Items issus d'une collecte de données:
---

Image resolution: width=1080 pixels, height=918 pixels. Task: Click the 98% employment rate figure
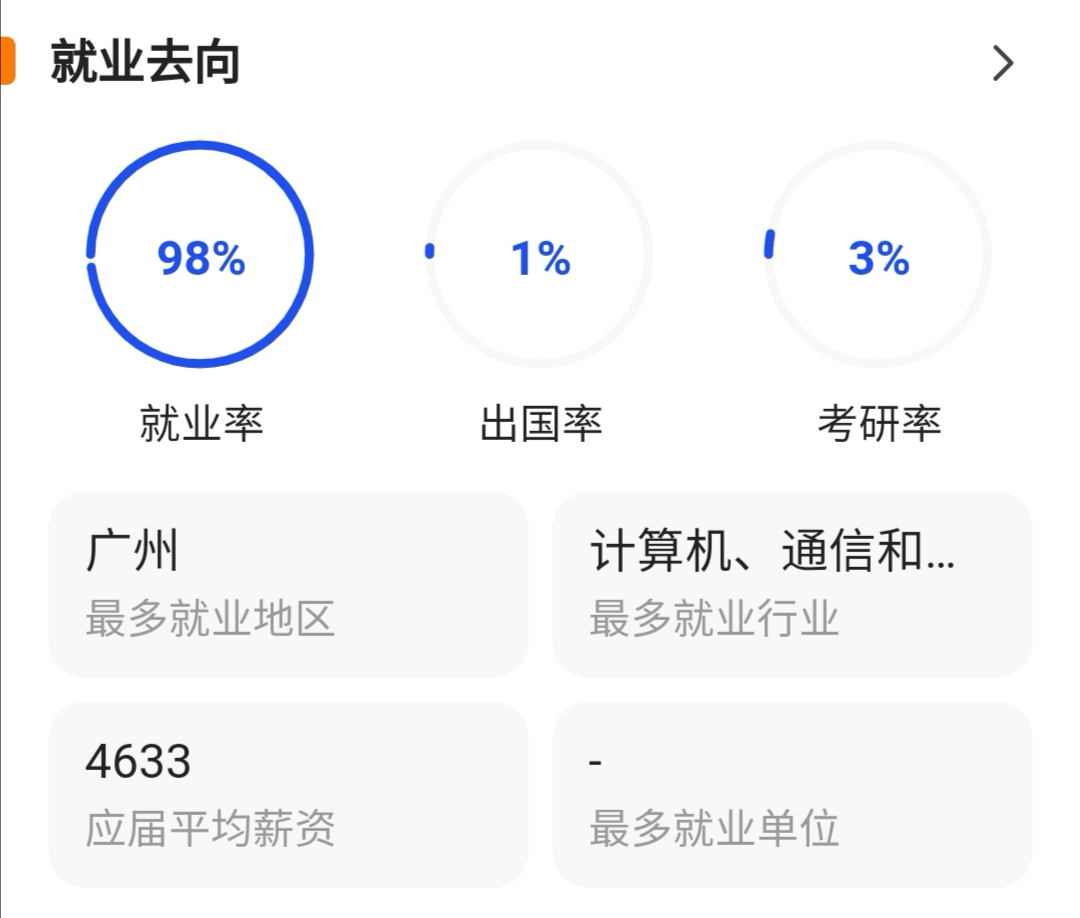coord(200,260)
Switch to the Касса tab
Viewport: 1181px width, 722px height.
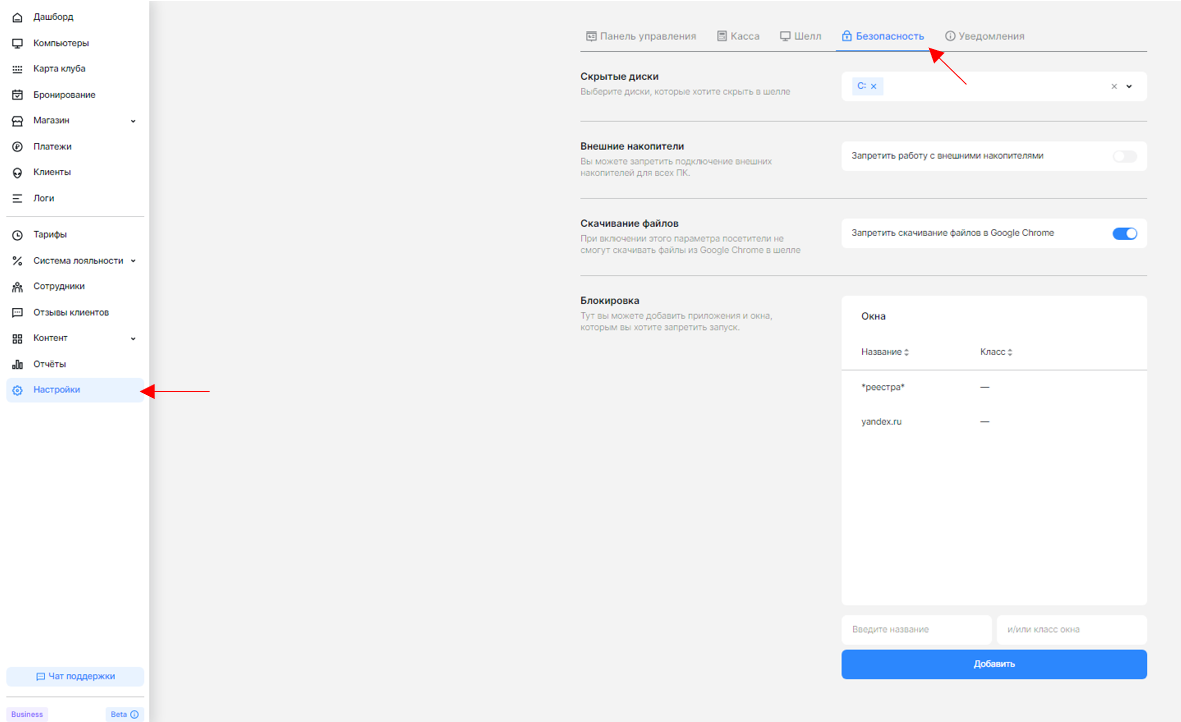[x=738, y=35]
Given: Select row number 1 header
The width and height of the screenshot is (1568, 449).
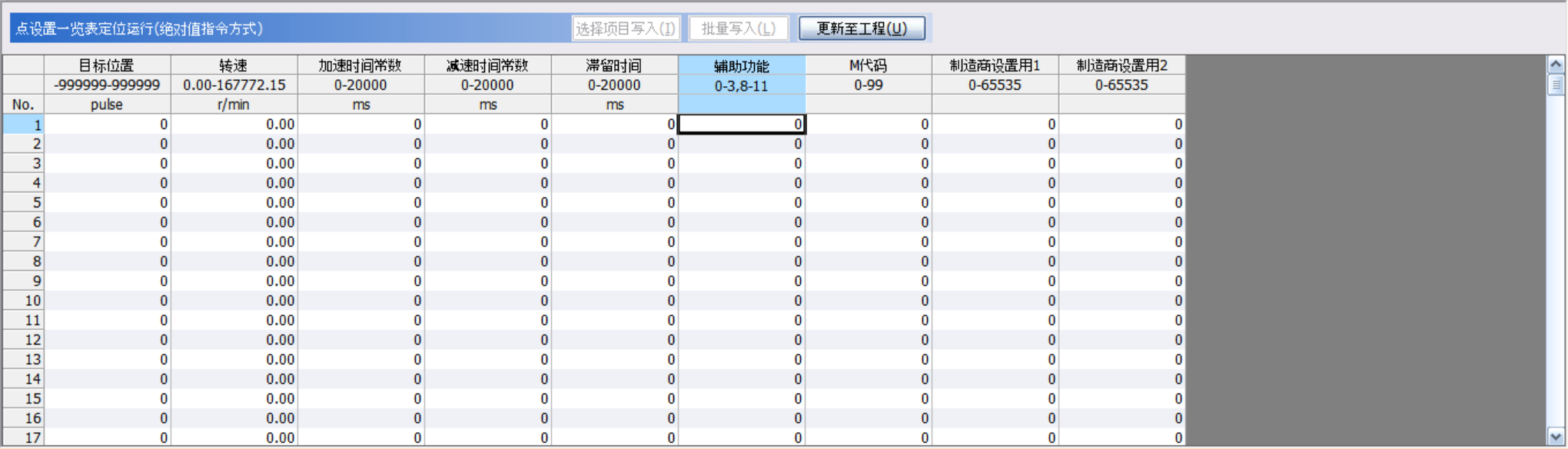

---

## Consigne
Pouvez-vous remettre les lignes de tous ces items sous forme de liste numérotée, sans les lignes vides et sans y reprendre les images ?

## Réponse
1. Image resolution: width=1080 pixels, height=918 pixels. Task: Click the 98% employment rate figure
2. coord(200,260)
3. Switch to the Касса tab
4. Viewport: 1181px width, 722px height.
5. [x=738, y=35]
6. Given: Select row number 1 header
7. The width and height of the screenshot is (1568, 449).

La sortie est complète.